### YOUR GOAL
Please reproduce the listing in full, exactly as given.

### EXERCISE INPUT
──────────────────────────────
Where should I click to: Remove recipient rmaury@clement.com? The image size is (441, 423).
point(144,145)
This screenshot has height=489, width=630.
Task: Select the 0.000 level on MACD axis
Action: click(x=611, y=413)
──────────────────────────────
### OUTPUT BELOW
Where should I click to: Remove recipient rmaury@clement.com? The image size is (441, 423).
point(144,145)
This screenshot has height=489, width=630.
Task: Select the 0.000 level on MACD axis
Action: click(x=611, y=413)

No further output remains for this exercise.